Review by Z.G. Burnett, Photos Courtesy Flying Pig Auctions
WESTMORELAND, N.H. – Flying Pig Auctions hosted its Fine Art, Folk Art, Antiques & Collectibles on August 29, with many of the sale’s 321 lots being filled by the estate of Henry and Judith Rice Milton, joined by objects from other New England estates. “[We were] very happy with the overall sale… There are always surprises in an auction,” Roxanne Reuling, partner of Flying Pig Antiques wrote. “Unfortunately, good and bad! But the good outweighed this time!” The auction attracted more than 600 registered domestic and international bidders who participated via phone, absentee bid and online, resulting in an 87 percent sell-through rate.
First among the top lots was an unsigned oil on canvas Boston Harbor view, laid on board, which sold for $6,875 to an Internet bidder. The perspective seems to be from the North End harbor, looking towards Charlestown, Mass., where the Bunker Hill Monument was built in 1839. The only other context of the painting comes from an illustration in the 1937 book Yankee Bookseller: Being the Reminiscences of Charles E. Goodspeed, which was spotted by a friend of one of the painting’s former owners. A Xerox of the typewritten letter and an image showing the painting, framed, above a mantel in the Goodspeed Book Shop was included with the lot.
Also bidding to $6,875 was a pochoir print after Pablo Picasso (1881-1973), titled “Pierrot et Arlequin.” The print was made circa 1920 from Dix Pochoirs by Editions Galerie Rosenberg, Paris, and was signed and numbered by Picasso in pencil. Pochoir is a technique of making fine, limited editions of hand-colored and often hand-drawn stencil prints that would often be made for books. The pochoir sold online.
Another work on paper of two figures that was in the manner of and strongly attributed to Bill Traylor (American, 1854-1949) was drawn on the endpaper of the back cover of a textbook. Traylor was born into slavery in Alabama, only beginning to draw prolifically in the last ten years of his life. The exterior surface was inscribed with the artist’s name. From the collection of “a well respected folk art/antique dealer,” the drawing sold for $3,900.
Two lots of Asian art were prominent in the top lots. The first was a Chinese bowl for $6,000 that was “the biggest surprise” to Reuling. The bowl included its wooden stand, and showed a polychrome garden scene with an inscription, as well as a single mark on the bottom surface. Following in this category was a lot of two blue and white porcelain garden seats that achieved $2,040 after a lengthy bidding volley between an in-house buyer who triumphed against an Internet bidder. The seats were a handsome pair, with one showing a continuous architectural scene and the other sporting a five-toed dragon on one of its sides and a phoenix on the other.
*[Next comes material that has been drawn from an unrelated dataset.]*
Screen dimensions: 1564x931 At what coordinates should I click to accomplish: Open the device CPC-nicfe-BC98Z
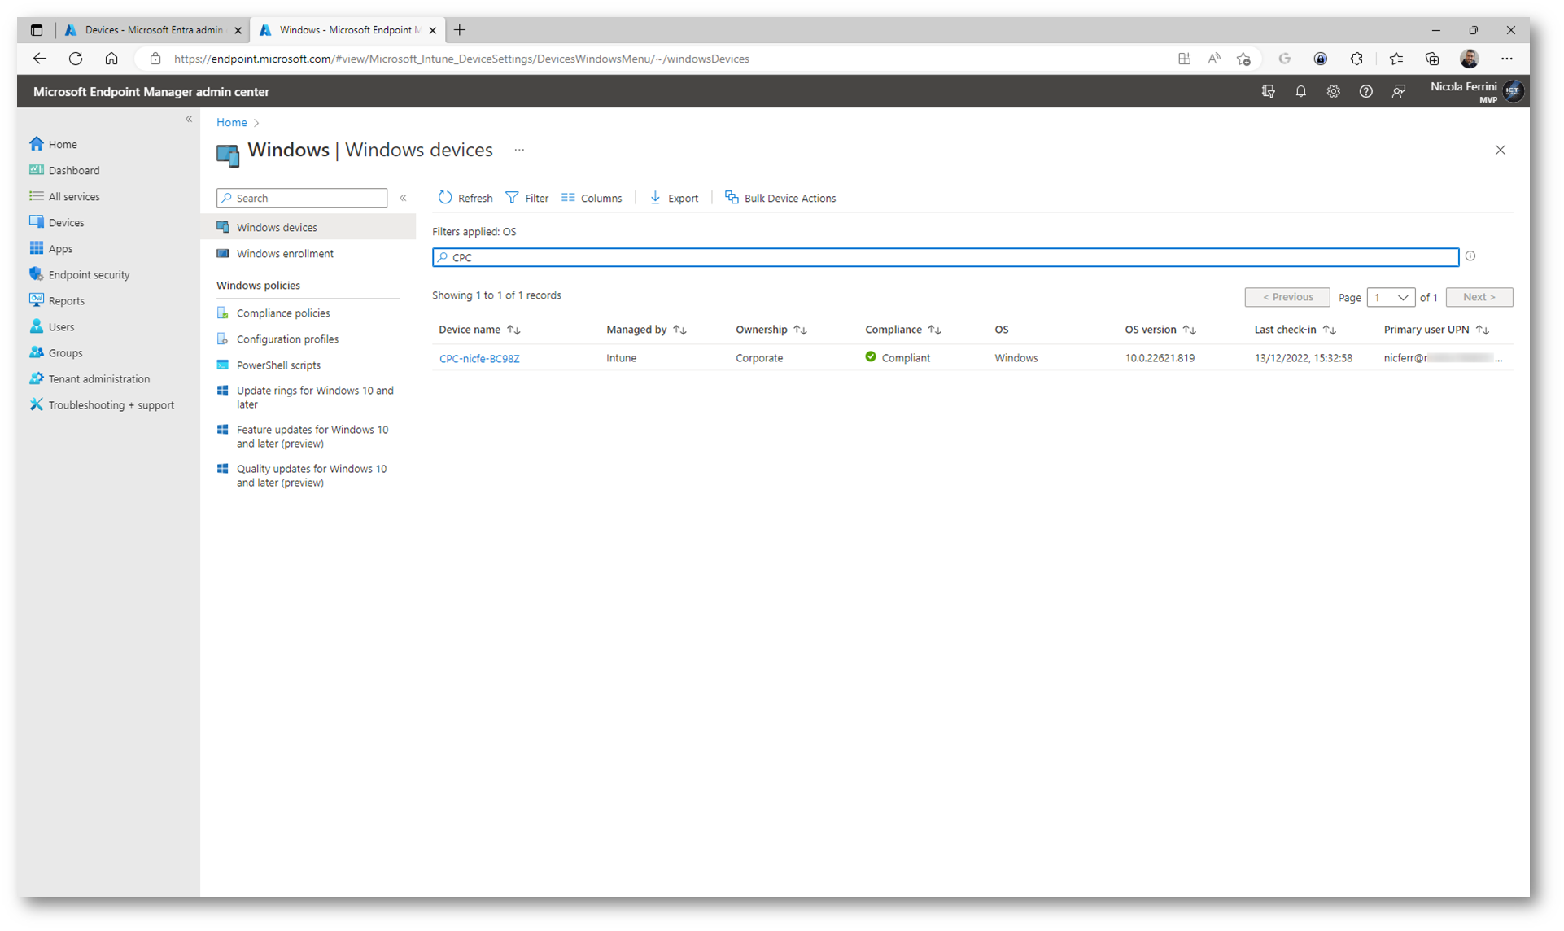coord(479,359)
Tiffany & Co made an appearance with a 127-piece set of sterling silver flatware in the Salem pattern with a fitted box. This pattern is discontinued, having been produced between 1956 and 1990. The set was monogrammed, which was acquired by an online buyer for $5,313.
The most interesting lot to Reuling was a Charles O. Perry (American, 1929-2011) complete puzzle chess set, named so because the pieces of each side fit together to form a cylindrical and a square tube. An example of this stainless steel set from 1968 is in the Museum of Modern Art’s permanent collection, and the museum marketed the set beginning in 1967. Five hundred sets were initially created in the first edition, but 300 of these were subsequently destroyed and they are highly sought-after by chess set collectors. This example sold online for $3,125.